For decades now, riding Línea A of the Buenos Aires Subte – Latin America’s oldest underground railway – has given its regular patrons and tourists alike the sensation of riding though history. Yesterday that became literally true, as municipal authorities shut down the line for two months and, when it reopens, the classic wooden Brugeoise carriages that have, served the former Compañía de Tranvias Anglo Argentina (CTAA) will no longer operate. With minor makeovers, those carriages had operated since 1913, so they fall just days short of a century.
According to the Buenos Aires Herald, they comprise “70 carriages out of the original fleet … of an original total of 120 carriages, built by La Brugeoise, Nicaise et Delcuve between 1912 and 1919 in Belgium.” On one level, that’s a pity, because their outward solidity and the craftsmanship of their burnished wooden interiors evoked a period when Argentina’s future seemed bright, and the decades of political turmoil that began with the 1930 military overthrow of President Hipólito Yrigoyen were yet unimaginable. In recent years, political conflict has paralyzed the system, as the federal and city governments have argued over who should operate the system, and pay for it.
Despite their picturesque patina, the historic cars had outgrown their usefulness. They shook on the rails and, frequently, their sliding doors would not close properly – or not at all. I’ve never heard of anyone falling from a moving car, but it wouldn’t have surprised me. During the suspension of service, the city government will retrain its personnel and install electrical upgrades to accommodate 45 new Chinese carriages; 30 others from Italy’s Fiat are already in operation.
According to the city daily Clarín, nostalgic Porteños overran the line yesterday with cameras and cell phones yesterday to snap the final hours of the historic cars, but the question remains what to do with them. Apparently, the operators will retain some 15 cars and, presumably, some might be in good enough condition to operate them as a tourist attraction on weekends, when ridership is lower. That leaves another 55 or so to dispose of, and municipal culture secretary Hernán Lombardi made an ambiguous suggestion that they could serve as libraries in city parks – it was unclear whether he was proposing placing intact cars in the parks or dismantling them for the wood, in order to build new structures. In the former case, they would probably suffer vandalism by the same tasteless taggers who have already defaced so many of them.

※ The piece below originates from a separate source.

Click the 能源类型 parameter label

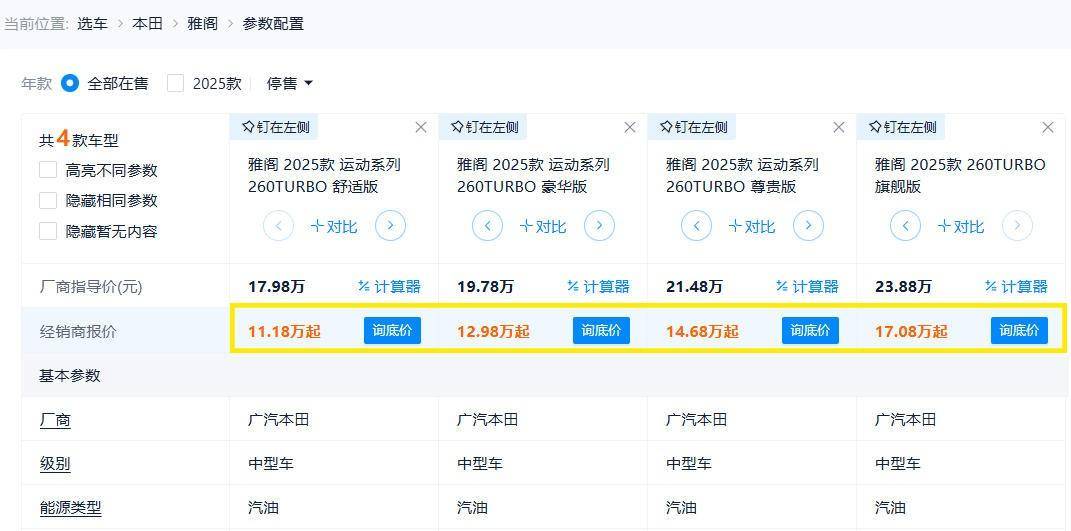(x=70, y=508)
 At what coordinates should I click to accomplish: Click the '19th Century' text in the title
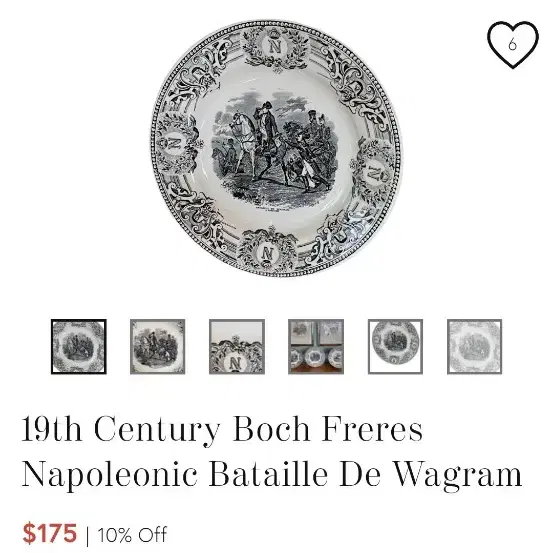(121, 430)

In other rail-related news, Argentina’s federal government has announced similar overhauls on the Mitre and Sarmiento suburban rail lines, which will receive 409 new Chinese-built coaches to replace the dilapidated, vandalized cars that now operate on both systems. The notoriously ruinous Sarmiento line was the site of a major crash that killed 52 passengers last February at Estación Once de Septiembre (pictured above in 1900, and below immediately after the crash with the damaged area screened behind the policeman).
Both the Subte and suburban lines, particularly the Sarmiento, have been the victims of disinvestment that have made them uncomfortable and even dangerous. This has been the fault of successive federal governments that have suppressed fares at rock-bottom levels in the interest of “social peace,” but it apparently took major fatalities to spur the current administration into action.
At the same time, the federal government has deplored the city’s apparent intention to raise Subte fares to 3.50 pesos, about 70 US cents at the official exchange rate. It’s worth noting that in Chile, where general price levels are roughly comparable to Argentina, fares on Santiago’s immaculately maintained Metro system range from 590 to 670 pesos (roughly US$1.25 to US$1.45), depending on the time of day. If the new Subte fares take effect, they will have tripled in a year, but they’re still a bargain by almost any standard.